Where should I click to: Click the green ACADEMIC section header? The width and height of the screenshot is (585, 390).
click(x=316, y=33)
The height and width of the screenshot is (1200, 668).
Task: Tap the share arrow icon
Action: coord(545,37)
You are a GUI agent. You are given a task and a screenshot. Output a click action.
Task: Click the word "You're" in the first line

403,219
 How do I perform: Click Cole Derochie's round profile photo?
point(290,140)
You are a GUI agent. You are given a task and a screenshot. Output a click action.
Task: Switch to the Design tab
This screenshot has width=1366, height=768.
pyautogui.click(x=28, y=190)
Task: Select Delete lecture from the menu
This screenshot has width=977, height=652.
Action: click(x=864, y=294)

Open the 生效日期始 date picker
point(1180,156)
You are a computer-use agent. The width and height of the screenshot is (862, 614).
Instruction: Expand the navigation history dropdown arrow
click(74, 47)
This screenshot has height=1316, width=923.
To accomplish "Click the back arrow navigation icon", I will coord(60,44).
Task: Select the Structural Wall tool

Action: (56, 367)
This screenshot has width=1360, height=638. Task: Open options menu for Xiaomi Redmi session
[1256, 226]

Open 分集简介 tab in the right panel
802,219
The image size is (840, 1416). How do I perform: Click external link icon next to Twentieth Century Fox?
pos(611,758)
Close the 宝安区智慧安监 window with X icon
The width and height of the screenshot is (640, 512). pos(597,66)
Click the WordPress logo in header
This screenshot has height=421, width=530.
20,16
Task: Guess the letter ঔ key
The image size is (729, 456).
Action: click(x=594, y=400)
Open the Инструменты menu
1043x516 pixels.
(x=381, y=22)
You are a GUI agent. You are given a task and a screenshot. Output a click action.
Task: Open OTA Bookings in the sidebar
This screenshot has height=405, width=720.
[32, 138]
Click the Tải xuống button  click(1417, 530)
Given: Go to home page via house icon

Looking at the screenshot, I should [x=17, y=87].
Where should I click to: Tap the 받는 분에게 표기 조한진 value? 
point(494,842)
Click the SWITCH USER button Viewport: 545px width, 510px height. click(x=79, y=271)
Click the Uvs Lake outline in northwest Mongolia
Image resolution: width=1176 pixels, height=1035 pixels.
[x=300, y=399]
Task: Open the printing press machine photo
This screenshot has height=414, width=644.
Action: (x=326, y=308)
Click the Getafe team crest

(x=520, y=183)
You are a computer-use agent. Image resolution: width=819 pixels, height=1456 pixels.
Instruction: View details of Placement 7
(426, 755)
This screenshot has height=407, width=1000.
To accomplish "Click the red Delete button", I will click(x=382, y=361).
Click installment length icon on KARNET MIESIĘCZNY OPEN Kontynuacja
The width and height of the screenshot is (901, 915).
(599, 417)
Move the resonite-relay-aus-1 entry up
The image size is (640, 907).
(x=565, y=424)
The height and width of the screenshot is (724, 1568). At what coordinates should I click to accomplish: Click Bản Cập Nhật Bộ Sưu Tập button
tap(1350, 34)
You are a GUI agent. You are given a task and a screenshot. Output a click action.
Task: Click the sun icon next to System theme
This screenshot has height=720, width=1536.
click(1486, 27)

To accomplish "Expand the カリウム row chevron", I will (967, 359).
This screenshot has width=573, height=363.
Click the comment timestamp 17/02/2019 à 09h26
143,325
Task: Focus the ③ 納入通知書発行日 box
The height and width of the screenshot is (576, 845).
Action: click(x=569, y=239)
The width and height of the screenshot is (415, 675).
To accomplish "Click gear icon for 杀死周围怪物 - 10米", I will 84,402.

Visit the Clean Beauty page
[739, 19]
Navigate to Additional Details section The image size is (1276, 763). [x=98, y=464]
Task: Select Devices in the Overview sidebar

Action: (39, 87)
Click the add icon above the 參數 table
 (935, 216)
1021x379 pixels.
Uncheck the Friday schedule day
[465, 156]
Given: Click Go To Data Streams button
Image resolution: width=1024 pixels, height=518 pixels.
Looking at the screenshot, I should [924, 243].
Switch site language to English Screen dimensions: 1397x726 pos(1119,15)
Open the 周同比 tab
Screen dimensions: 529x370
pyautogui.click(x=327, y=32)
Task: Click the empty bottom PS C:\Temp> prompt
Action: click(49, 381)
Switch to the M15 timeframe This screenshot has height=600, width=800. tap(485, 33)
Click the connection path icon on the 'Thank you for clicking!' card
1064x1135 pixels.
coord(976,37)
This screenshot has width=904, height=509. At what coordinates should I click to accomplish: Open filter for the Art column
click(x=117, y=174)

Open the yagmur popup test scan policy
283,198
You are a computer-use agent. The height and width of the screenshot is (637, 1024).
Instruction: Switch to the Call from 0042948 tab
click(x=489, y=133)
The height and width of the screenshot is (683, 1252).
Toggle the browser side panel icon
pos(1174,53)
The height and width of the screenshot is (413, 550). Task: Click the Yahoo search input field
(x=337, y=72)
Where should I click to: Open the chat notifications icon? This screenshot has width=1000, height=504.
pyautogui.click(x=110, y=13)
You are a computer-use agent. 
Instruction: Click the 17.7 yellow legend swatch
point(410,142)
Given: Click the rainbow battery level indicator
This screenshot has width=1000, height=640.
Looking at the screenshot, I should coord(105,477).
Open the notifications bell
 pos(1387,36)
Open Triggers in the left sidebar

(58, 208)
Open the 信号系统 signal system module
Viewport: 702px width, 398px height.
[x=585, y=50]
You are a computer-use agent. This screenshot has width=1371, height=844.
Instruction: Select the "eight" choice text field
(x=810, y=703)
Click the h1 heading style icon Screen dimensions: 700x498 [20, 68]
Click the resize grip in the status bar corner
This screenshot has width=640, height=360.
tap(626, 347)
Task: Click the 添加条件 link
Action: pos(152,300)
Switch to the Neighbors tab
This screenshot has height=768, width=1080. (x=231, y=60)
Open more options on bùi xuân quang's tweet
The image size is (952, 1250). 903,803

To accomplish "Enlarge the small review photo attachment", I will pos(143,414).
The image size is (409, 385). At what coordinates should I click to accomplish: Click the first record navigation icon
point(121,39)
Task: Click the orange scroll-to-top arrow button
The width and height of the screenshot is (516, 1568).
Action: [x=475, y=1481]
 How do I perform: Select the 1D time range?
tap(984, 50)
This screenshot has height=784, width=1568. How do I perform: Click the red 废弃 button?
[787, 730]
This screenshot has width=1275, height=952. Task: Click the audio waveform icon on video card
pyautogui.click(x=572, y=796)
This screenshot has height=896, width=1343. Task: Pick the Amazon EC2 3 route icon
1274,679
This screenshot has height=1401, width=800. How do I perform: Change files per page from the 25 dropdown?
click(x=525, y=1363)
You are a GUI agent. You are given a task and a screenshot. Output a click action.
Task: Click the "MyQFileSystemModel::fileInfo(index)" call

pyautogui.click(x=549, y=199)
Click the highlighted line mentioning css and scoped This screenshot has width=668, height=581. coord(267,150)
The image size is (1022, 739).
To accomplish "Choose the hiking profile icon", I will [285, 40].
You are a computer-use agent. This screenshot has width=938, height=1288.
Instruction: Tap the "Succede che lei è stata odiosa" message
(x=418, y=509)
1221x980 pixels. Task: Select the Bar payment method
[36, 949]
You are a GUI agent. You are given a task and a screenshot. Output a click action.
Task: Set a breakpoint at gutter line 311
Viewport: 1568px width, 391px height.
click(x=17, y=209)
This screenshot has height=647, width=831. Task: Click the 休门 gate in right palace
══════════════════════════════
| WHAT IS REQUIRED |
Including any blank lines, repeat the data exactly.

| SOLUTION BELOW |
Where should I click to: Click the green ACADEMIC section header? The width and height of the screenshot is (585, 390).
click(x=316, y=33)
The height and width of the screenshot is (1200, 668).
Task: Tap the share arrow icon
Action: coord(545,37)
You are a GUI agent. You are given a task and a screenshot. Output a click action.
Task: Click the word "You're" in the first line

403,219
 How do I perform: Click Cole Derochie's round profile photo?
point(290,140)
You are a GUI agent. You are given a task and a screenshot. Output a click action.
Task: Switch to the Design tab
This screenshot has width=1366, height=768.
pyautogui.click(x=28, y=190)
Task: Select Delete lecture from the menu
This screenshot has width=977, height=652.
Action: click(x=864, y=294)

Open the 生效日期始 date picker
point(1180,156)
You are a computer-use agent. The width and height of the screenshot is (862, 614).
Instruction: Expand the navigation history dropdown arrow
click(74, 47)
This screenshot has height=1316, width=923.
To accomplish "Click the back arrow navigation icon", I will coord(60,44).
Task: Select the Structural Wall tool

Action: (56, 367)
This screenshot has width=1360, height=638. Task: Open options menu for Xiaomi Redmi session
[1256, 226]

Open 分集简介 tab in the right panel
802,219
The image size is (840, 1416). How do I perform: Click external link icon next to Twentieth Century Fox?
pos(611,758)
Close the 宝安区智慧安监 window with X icon
The width and height of the screenshot is (640, 512). pos(597,66)
Click the WordPress logo in header
This screenshot has height=421, width=530.
20,16
Task: Guess the letter ঔ key
The image size is (729, 456).
Action: click(x=594, y=400)
Open the Инструменты menu
1043x516 pixels.
(x=381, y=22)
You are a GUI agent. You are given a task and a screenshot. Output a click action.
Task: Open OTA Bookings in the sidebar
This screenshot has height=405, width=720.
[32, 138]
Click the Tải xuống button  click(1417, 530)
Given: Go to home page via house icon

Looking at the screenshot, I should [x=17, y=87].
Where should I click to: Tap the 받는 분에게 표기 조한진 value? 
point(494,842)
Click the SWITCH USER button Viewport: 545px width, 510px height. click(x=79, y=271)
Click the Uvs Lake outline in northwest Mongolia
Image resolution: width=1176 pixels, height=1035 pixels.
[x=300, y=399]
Task: Open the printing press machine photo
This screenshot has height=414, width=644.
Action: (x=326, y=308)
Click the Getafe team crest

(x=520, y=183)
You are a computer-use agent. Image resolution: width=819 pixels, height=1456 pixels.
Instruction: View details of Placement 7
(426, 755)
This screenshot has height=407, width=1000.
To accomplish "Click the red Delete button", I will click(x=382, y=361).
Click installment length icon on KARNET MIESIĘCZNY OPEN Kontynuacja
The width and height of the screenshot is (901, 915).
(599, 417)
Move the resonite-relay-aus-1 entry up
The image size is (640, 907).
(x=565, y=424)
The height and width of the screenshot is (724, 1568). At what coordinates should I click to accomplish: Click Bản Cập Nhật Bộ Sưu Tập button
tap(1350, 34)
You are a GUI agent. You are given a task and a screenshot. Output a click action.
Task: Click the sun icon next to System theme
This screenshot has height=720, width=1536.
click(1486, 27)

To accomplish "Expand the カリウム row chevron", I will (967, 359).
This screenshot has width=573, height=363.
Click the comment timestamp 17/02/2019 à 09h26
143,325
Task: Focus the ③ 納入通知書発行日 box
The height and width of the screenshot is (576, 845).
Action: click(x=569, y=239)
The width and height of the screenshot is (415, 675).
To accomplish "Click gear icon for 杀死周围怪物 - 10米", I will 84,402.

Visit the Clean Beauty page
[739, 19]
Navigate to Additional Details section The image size is (1276, 763). [x=98, y=464]
Task: Select Devices in the Overview sidebar

Action: (39, 87)
Click the add icon above the 參數 table
 (935, 216)
1021x379 pixels.
Uncheck the Friday schedule day
[465, 156]
Given: Click Go To Data Streams button
Image resolution: width=1024 pixels, height=518 pixels.
Looking at the screenshot, I should [924, 243].
Switch site language to English Screen dimensions: 1397x726 pos(1119,15)
Open the 周同比 tab
Screen dimensions: 529x370
pyautogui.click(x=327, y=32)
Task: Click the empty bottom PS C:\Temp> prompt
Action: click(49, 381)
Switch to the M15 timeframe This screenshot has height=600, width=800. tap(485, 33)
Click the connection path icon on the 'Thank you for clicking!' card
1064x1135 pixels.
coord(976,37)
This screenshot has width=904, height=509. At what coordinates should I click to accomplish: Open filter for the Art column
click(x=117, y=174)

Open the yagmur popup test scan policy
283,198
You are a computer-use agent. The height and width of the screenshot is (637, 1024).
Instruction: Switch to the Call from 0042948 tab
click(x=489, y=133)
The height and width of the screenshot is (683, 1252).
Toggle the browser side panel icon
pos(1174,53)
The height and width of the screenshot is (413, 550). Task: Click the Yahoo search input field
(x=337, y=72)
Where should I click to: Open the chat notifications icon? This screenshot has width=1000, height=504.
pyautogui.click(x=110, y=13)
You are a computer-use agent. 
Instruction: Click the 17.7 yellow legend swatch
point(410,142)
Given: Click the rainbow battery level indicator
This screenshot has width=1000, height=640.
Looking at the screenshot, I should coord(105,477).
Open the notifications bell
 pos(1387,36)
Open Triggers in the left sidebar

(58, 208)
Open the 信号系统 signal system module
Viewport: 702px width, 398px height.
[x=585, y=50]
You are a computer-use agent. This screenshot has width=1371, height=844.
Instruction: Select the "eight" choice text field
(x=810, y=703)
Click the h1 heading style icon Screen dimensions: 700x498 [20, 68]
Click the resize grip in the status bar corner
This screenshot has width=640, height=360.
tap(626, 347)
Task: Click the 添加条件 link
Action: pos(152,300)
Switch to the Neighbors tab
This screenshot has height=768, width=1080. (x=231, y=60)
Open more options on bùi xuân quang's tweet
The image size is (952, 1250). 903,803

To accomplish "Enlarge the small review photo attachment", I will pos(143,414).
The image size is (409, 385). At what coordinates should I click to accomplish: Click the first record navigation icon
point(121,39)
Task: Click the orange scroll-to-top arrow button
The width and height of the screenshot is (516, 1568).
Action: [x=475, y=1481]
 How do I perform: Select the 1D time range?
tap(984, 50)
This screenshot has height=784, width=1568. How do I perform: Click the red 废弃 button?
[787, 730]
This screenshot has width=1275, height=952. Task: Click the audio waveform icon on video card
pyautogui.click(x=572, y=796)
This screenshot has height=896, width=1343. Task: Pick the Amazon EC2 3 route icon
1274,679
This screenshot has height=1401, width=800. How do I perform: Change files per page from the 25 dropdown?
click(x=525, y=1363)
You are a GUI agent. You are given a task and a screenshot. Output a click action.
Task: Click the "MyQFileSystemModel::fileInfo(index)" call

pyautogui.click(x=549, y=199)
Click the highlighted line mentioning css and scoped This screenshot has width=668, height=581. coord(267,150)
The image size is (1022, 739).
To accomplish "Choose the hiking profile icon", I will [285, 40].
You are a computer-use agent. This screenshot has width=938, height=1288.
Instruction: Tap the "Succede che lei è stata odiosa" message
(x=418, y=509)
1221x980 pixels. Task: Select the Bar payment method
[36, 949]
You are a GUI agent. You are given a task and a screenshot. Output a click action.
Task: Set a breakpoint at gutter line 311
Viewport: 1568px width, 391px height.
click(x=17, y=209)
This screenshot has height=647, width=831. Task: Click the 休门 gate in right palace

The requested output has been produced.